Stored entries

----------

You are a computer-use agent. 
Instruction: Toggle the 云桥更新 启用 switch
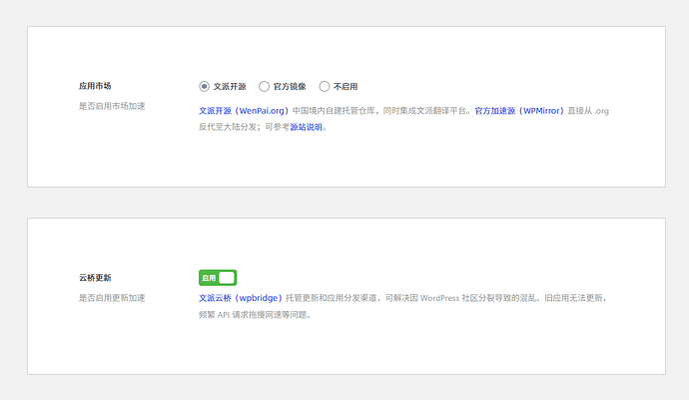[218, 278]

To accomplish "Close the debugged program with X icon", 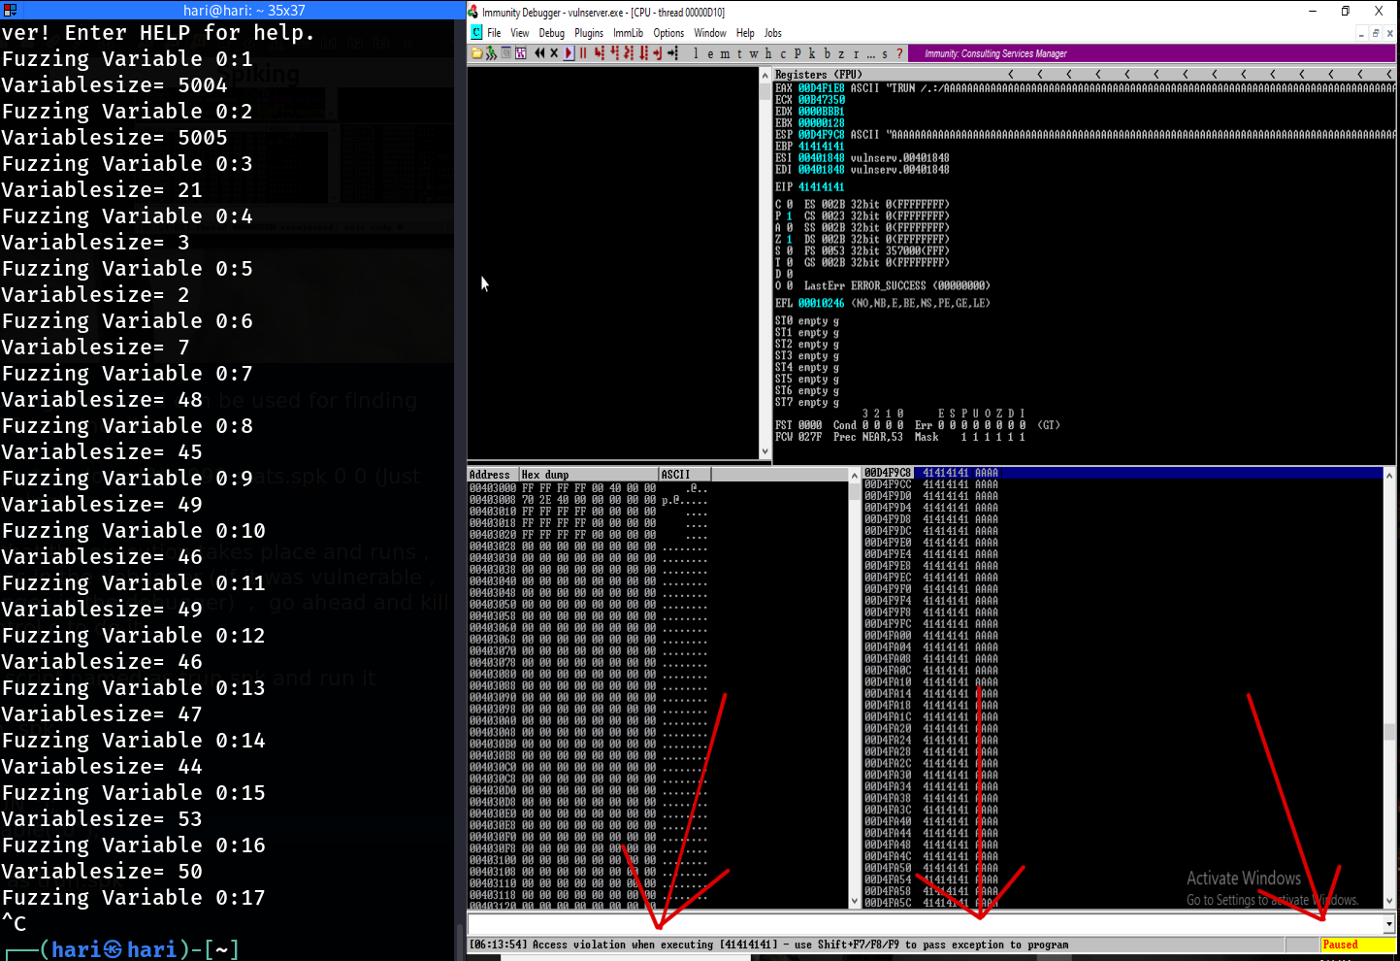I will pyautogui.click(x=554, y=53).
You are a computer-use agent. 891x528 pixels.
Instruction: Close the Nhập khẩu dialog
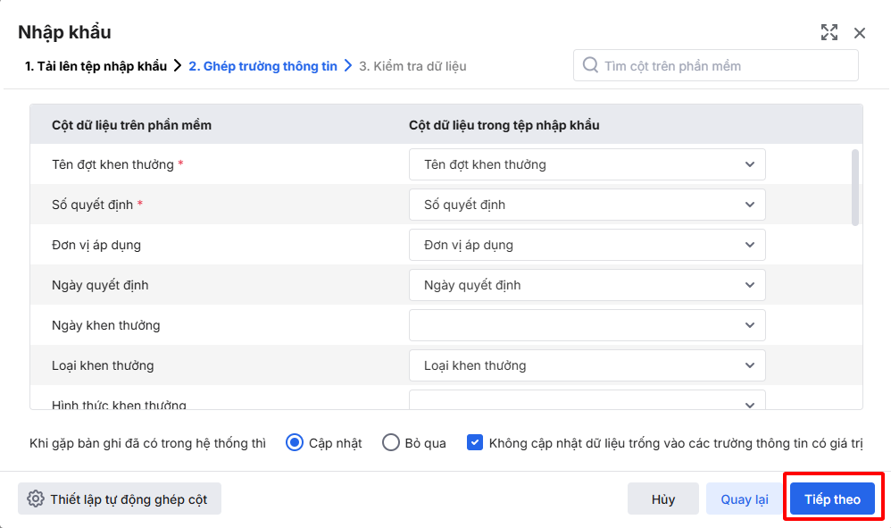(x=860, y=33)
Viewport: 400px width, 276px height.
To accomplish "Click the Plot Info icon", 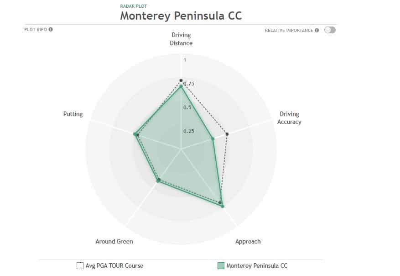I will pos(51,29).
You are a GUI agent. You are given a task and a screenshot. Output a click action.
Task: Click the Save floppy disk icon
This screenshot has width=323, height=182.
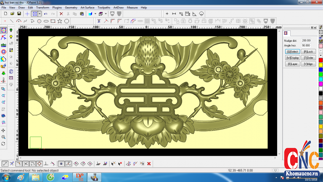point(19,14)
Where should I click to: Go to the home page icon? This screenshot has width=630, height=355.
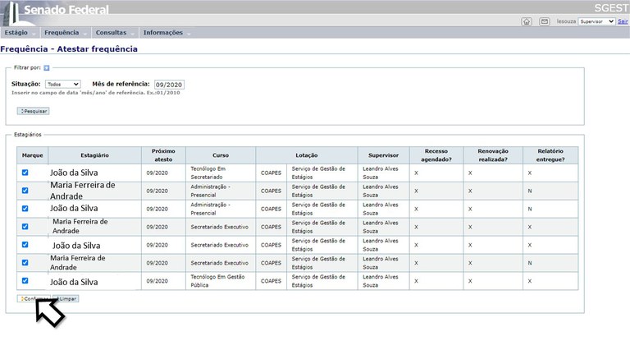click(x=527, y=21)
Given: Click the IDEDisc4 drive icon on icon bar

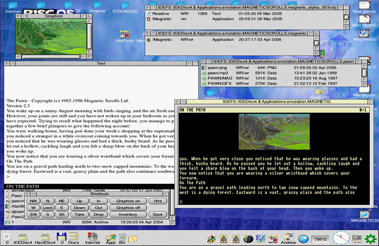Looking at the screenshot, I should click(x=24, y=236).
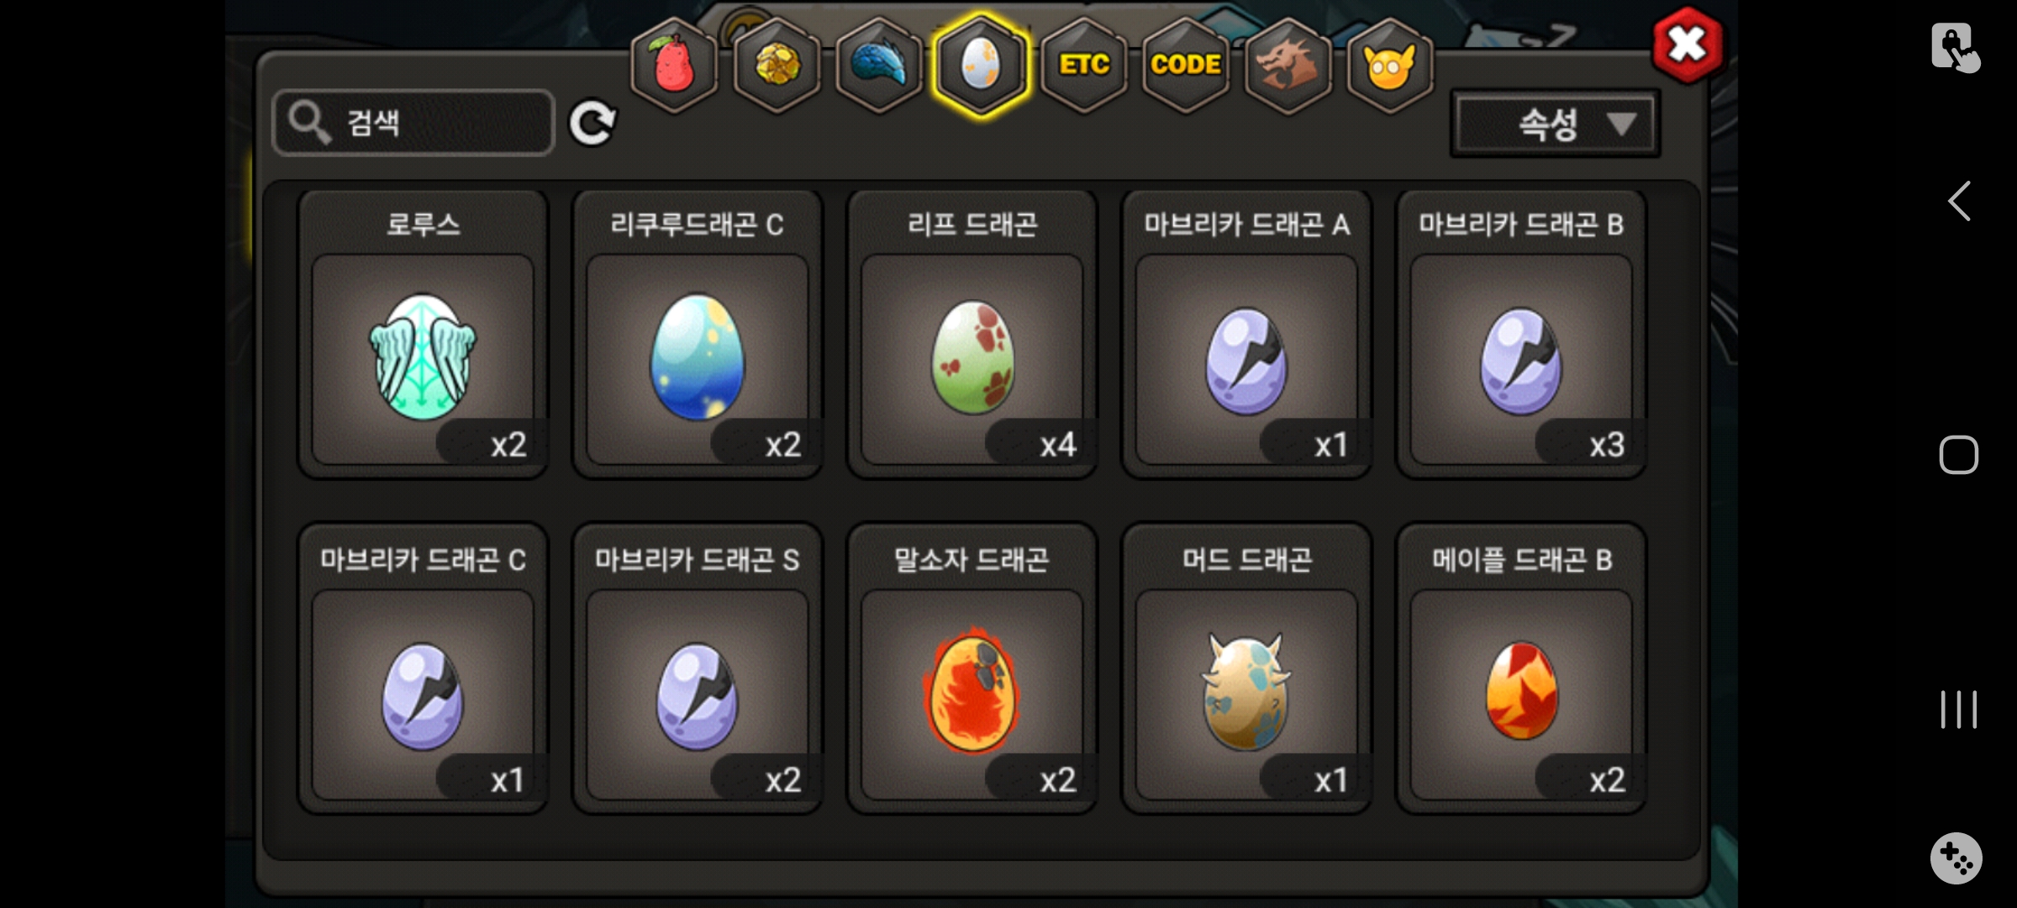Screen dimensions: 2017x908
Task: Select the 메이플 드래곤 B egg
Action: (x=1522, y=669)
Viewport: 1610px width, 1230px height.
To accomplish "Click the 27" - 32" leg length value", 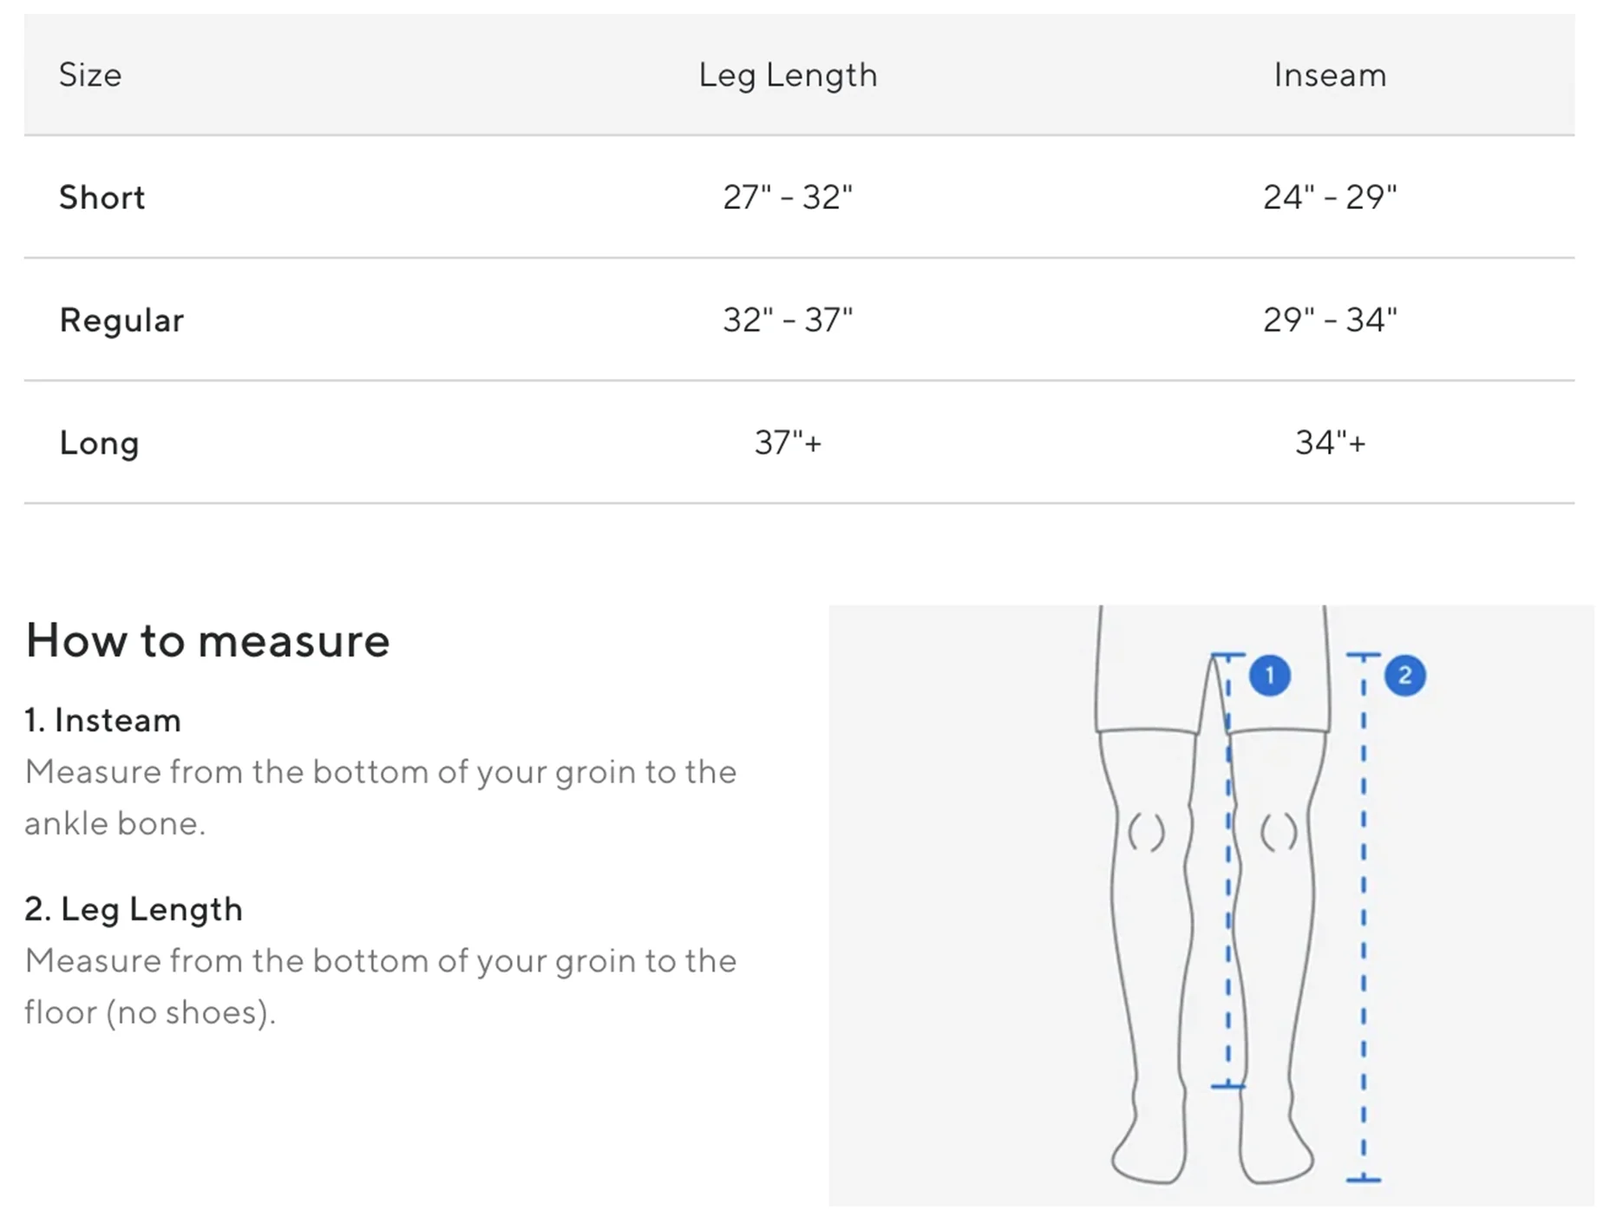I will [x=788, y=197].

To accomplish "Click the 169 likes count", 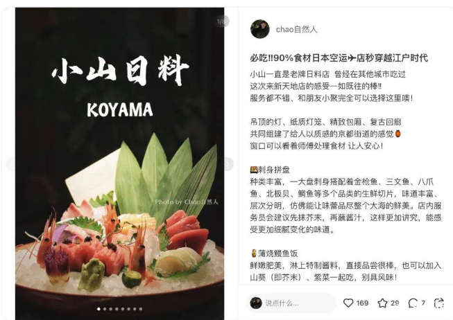I will tap(362, 303).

----------

Task statement —
Starting at the row containing "Where should I" and ending at the row containing "click(x=527, y=21)", write those rows out again with "home page" swapped for "start page" and everything else left the same. Leave the pictures out of your answer.

Problem solution —
Where should I click to: Go to the start page icon? This screenshot has width=630, height=355.
click(x=527, y=21)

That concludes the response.